Attention, c’est pas moi qui le dit. Mais quand c’est Bernard Canguilhem, fils du grand Georges et prof de Physiologie humaine à Strasbourg et son copain Jean Boissin qui a passé trente ans au CNRS de Montpelllier à étudier le problème, c’est un peu crédible, non ?

Oui, mais FR3 dit pas ça ! Ben si tu préfères écouter FR3 que deux spécialistes mondialement reconnus, t’as le droit. Et moi, j’ai le droit de ricaner.

Et donc, quand l’organisation sociale change, le temps change. Les zeitgebers changent. On avait le soleil, on le remplace par le week-end. Et on passe de deux jours de repos (jeudi et dimanche), à trois (mercredi, samedi, dimanche). Vu que les programmes diminuent pas, faut faire en quatre jours ce qu’on faisait en cinq. Et donc, on le fait pas. C’est indémerdable. C’est surtout infaisable. Alors, les gosses rament. Tu peux raconter toutes les conneries que tu veux sur les rythmes. Si t’enlèves 20% du temps consacré à l’apprentissage, rythme ou pas rythme, ton môme, il y arrivera pas.

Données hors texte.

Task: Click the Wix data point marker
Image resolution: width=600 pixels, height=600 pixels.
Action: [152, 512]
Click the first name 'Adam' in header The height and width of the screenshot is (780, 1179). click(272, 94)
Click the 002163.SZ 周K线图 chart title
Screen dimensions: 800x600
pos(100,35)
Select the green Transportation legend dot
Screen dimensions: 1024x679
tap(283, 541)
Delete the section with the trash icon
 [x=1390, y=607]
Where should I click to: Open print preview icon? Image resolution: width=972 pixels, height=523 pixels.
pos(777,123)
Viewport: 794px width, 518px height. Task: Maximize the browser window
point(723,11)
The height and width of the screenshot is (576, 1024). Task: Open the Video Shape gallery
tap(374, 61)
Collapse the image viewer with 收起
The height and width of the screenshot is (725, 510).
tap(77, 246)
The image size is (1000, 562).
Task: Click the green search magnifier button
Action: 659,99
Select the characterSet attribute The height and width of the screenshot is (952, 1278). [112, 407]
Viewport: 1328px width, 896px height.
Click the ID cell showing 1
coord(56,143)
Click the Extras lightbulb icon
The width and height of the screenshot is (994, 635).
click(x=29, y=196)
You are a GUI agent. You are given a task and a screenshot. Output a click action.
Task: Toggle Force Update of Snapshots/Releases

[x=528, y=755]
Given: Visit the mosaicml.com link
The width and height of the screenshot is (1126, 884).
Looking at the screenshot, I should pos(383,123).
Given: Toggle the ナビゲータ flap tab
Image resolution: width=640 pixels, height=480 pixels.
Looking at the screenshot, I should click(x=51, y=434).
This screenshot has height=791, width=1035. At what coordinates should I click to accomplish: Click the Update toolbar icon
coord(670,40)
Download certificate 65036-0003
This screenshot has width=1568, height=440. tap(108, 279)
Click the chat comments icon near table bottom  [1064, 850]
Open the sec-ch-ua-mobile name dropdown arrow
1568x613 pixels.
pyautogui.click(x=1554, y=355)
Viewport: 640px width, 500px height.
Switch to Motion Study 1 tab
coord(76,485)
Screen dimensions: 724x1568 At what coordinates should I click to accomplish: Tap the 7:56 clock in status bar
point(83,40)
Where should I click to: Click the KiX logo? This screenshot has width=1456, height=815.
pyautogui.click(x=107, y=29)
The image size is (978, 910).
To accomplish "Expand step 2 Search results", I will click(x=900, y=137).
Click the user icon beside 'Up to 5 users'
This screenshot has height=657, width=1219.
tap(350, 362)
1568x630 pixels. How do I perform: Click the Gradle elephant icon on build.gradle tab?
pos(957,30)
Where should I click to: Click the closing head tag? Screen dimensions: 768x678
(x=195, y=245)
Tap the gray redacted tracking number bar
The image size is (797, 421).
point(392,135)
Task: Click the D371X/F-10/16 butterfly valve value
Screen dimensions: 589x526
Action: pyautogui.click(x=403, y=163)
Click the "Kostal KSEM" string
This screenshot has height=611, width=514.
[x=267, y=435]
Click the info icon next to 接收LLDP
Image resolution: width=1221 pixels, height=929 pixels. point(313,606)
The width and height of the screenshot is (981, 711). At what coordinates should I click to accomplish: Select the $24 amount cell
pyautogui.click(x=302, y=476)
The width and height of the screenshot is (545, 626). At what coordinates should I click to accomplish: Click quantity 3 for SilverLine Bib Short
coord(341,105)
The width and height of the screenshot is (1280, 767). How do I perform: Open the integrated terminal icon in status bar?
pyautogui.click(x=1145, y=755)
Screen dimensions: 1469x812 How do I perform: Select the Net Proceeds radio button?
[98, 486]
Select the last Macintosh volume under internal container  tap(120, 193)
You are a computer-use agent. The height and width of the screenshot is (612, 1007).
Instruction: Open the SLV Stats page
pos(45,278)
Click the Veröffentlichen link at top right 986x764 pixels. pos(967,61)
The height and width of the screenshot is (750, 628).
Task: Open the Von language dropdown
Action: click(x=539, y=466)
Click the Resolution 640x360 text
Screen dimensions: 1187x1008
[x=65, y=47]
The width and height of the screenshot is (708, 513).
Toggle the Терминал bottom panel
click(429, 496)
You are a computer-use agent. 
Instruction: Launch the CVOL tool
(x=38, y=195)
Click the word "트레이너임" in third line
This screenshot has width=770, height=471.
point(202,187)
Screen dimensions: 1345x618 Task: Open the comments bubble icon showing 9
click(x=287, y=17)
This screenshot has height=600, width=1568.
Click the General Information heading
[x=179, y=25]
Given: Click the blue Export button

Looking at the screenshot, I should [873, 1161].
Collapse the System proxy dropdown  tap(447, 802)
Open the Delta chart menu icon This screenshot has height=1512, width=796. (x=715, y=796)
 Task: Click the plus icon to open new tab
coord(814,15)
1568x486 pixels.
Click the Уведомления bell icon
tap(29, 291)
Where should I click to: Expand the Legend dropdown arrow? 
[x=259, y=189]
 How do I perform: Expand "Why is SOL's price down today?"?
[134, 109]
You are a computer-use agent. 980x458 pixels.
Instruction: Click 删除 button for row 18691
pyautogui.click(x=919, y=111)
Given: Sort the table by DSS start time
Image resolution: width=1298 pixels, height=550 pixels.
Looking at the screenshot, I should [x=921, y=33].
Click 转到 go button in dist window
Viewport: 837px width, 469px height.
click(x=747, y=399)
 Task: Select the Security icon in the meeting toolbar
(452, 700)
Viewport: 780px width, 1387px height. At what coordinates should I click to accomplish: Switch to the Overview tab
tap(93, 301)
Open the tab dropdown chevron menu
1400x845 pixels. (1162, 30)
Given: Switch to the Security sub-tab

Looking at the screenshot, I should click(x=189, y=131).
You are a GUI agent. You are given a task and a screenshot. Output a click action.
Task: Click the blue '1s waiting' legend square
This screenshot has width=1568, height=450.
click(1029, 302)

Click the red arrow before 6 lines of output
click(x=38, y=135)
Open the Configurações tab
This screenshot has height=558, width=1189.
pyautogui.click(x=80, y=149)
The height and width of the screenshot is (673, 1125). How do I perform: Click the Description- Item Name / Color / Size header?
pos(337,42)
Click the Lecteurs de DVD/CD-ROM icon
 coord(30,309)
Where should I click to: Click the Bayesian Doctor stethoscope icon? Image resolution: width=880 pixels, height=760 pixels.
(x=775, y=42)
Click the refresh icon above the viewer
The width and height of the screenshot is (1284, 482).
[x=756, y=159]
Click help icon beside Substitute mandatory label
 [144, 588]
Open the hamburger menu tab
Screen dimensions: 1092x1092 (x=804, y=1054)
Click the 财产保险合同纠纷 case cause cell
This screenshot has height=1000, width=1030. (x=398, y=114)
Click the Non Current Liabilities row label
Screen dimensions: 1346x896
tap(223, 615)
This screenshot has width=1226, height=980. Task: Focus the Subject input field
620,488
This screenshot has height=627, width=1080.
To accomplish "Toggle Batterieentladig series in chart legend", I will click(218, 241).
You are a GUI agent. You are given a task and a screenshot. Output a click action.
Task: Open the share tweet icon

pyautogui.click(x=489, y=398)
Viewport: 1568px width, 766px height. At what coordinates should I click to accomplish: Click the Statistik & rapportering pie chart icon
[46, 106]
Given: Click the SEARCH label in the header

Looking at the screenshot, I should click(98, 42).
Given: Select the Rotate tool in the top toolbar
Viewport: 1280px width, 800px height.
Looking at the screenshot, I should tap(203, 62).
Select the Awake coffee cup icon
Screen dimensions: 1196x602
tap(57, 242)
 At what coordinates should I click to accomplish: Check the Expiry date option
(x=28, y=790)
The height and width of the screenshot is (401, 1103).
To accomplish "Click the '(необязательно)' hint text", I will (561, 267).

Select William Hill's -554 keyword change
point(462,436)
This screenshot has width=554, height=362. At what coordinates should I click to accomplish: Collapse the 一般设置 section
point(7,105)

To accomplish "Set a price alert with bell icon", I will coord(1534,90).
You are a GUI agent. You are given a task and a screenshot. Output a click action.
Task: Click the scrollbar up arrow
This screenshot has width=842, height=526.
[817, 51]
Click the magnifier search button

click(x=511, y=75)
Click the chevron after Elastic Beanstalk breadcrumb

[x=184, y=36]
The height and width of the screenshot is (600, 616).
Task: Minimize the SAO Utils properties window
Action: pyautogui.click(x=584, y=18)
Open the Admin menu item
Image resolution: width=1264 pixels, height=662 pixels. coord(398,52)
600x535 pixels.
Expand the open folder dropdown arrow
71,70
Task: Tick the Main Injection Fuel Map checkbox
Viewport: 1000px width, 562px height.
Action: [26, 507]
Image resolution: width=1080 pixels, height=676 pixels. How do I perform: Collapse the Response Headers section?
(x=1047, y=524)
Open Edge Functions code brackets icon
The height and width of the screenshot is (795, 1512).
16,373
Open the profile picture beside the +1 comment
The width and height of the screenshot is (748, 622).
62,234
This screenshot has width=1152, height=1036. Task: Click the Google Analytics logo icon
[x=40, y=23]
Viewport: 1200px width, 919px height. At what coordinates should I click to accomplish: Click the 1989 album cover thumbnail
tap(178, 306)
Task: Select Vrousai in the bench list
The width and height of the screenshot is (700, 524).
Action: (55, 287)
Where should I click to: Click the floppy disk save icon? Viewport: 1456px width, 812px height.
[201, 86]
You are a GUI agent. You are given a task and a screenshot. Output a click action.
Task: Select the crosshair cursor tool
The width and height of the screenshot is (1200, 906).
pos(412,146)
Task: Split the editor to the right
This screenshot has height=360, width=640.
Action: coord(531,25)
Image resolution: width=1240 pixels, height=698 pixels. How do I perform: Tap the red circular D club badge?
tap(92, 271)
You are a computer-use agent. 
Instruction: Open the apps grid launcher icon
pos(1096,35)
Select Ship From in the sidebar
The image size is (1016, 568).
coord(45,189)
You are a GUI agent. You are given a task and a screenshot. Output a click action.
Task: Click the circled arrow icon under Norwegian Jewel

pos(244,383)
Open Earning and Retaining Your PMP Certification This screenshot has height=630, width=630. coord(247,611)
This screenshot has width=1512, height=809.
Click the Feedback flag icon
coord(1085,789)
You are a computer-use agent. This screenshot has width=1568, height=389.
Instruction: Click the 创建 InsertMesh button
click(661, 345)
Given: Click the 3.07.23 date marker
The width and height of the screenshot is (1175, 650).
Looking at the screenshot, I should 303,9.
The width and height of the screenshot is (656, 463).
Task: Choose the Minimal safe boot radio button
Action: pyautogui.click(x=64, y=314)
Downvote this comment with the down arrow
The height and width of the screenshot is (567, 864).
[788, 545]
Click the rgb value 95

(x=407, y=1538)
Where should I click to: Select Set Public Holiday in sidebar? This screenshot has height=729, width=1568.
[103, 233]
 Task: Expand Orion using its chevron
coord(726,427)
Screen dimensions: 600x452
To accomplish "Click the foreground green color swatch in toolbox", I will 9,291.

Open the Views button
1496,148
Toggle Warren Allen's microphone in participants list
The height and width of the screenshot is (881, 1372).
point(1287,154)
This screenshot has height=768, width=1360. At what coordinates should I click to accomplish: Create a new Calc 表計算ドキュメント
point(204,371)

L’abandon de la civilisation rurale, c’est pas que les tomates en janvier et l’effet de serre lié au transport de notre bouffe. C’est aussi les difficultés scolaires, la montée des cours particuliers, les parents qui se ruent sur le privé et, in fine, l’analphabétisme qui progresse.

L’abandon de la civilisation rurale, c’est le rural dans le spectacle, Julie Andrieu qui se balade dans les réserves de provinciaux si magnifiquement authentiques, les gites ruraux où la moindre pécore communicante nous refait le coup de Marie-Antoinette au Trianon. Tiens ! on devrait y penser.

En 1788, la classe dominante jouait à se déguiser en paysans. Et si on était en 1788 ? Ce serait une sacrément bonne nouvelle.